Enhanced Dynamic Set-point Weighting Design for Two-Input-Two-Output (TITO) Unstable Processes

Abstract

Abstract Control of unstable systems with time delays usually result in overshoots in the closed loop responses. The intricacy involved in multivariable unstable processes further makes the problem more challenging. In industry, set-point weighting is one of the recommended methods to minimize the overshoot. However, design of the set-point weighting parameters determines the percentage of minimization of the overshoot. In this paper, a method is proposed to design the set-point weighting parameters for unstable multivariable processes which is relatively simple and also reduces the overshoot. Weighting is considered for both proportional (β) and derivative (γ) terms in the PID control law.
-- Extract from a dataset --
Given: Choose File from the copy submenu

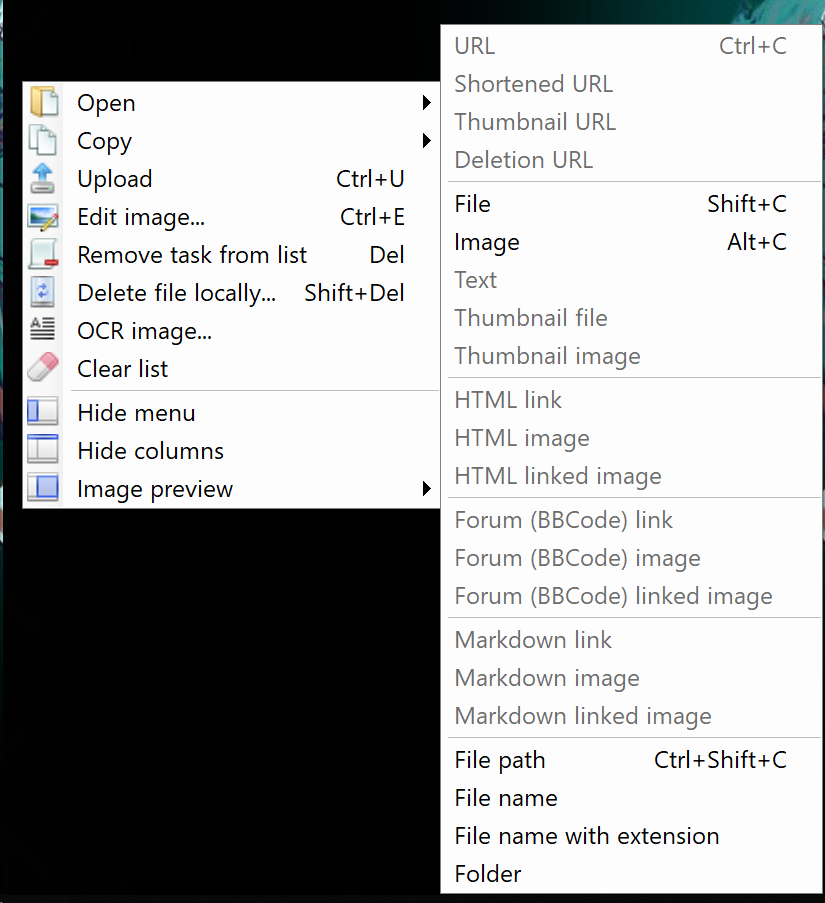Looking at the screenshot, I should (472, 204).
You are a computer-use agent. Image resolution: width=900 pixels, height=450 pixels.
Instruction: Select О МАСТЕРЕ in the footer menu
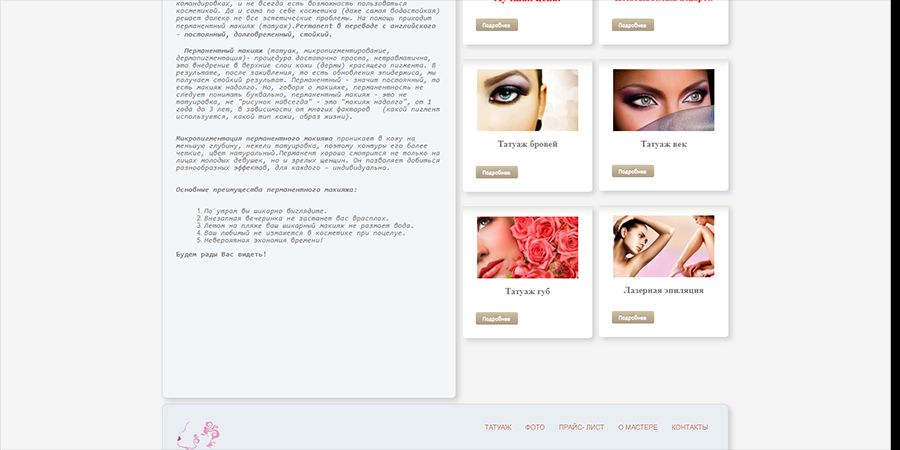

In the closed loop relation for set-point tracking, the coefficients of ‘s’ and ‘s3’ both in the numerator and denominator are made equal in order to find dynamically β and γ. The obtained expressions for β and γ are simple and dynamically depends on the controller parameters and are applied to TITO systems in present work. Decouplers are used in TITO systems mainly to reduce the interaction between the loops so that they can be viewed as independent loops. Decoupler design suggested by (Hazarika and Chidambaram [1] has been used in this work and two TITO unstable processes with time delays are illustrated here. Comparison with the reported methods available in literature verifies that the proposed method gives improved closed loop performance.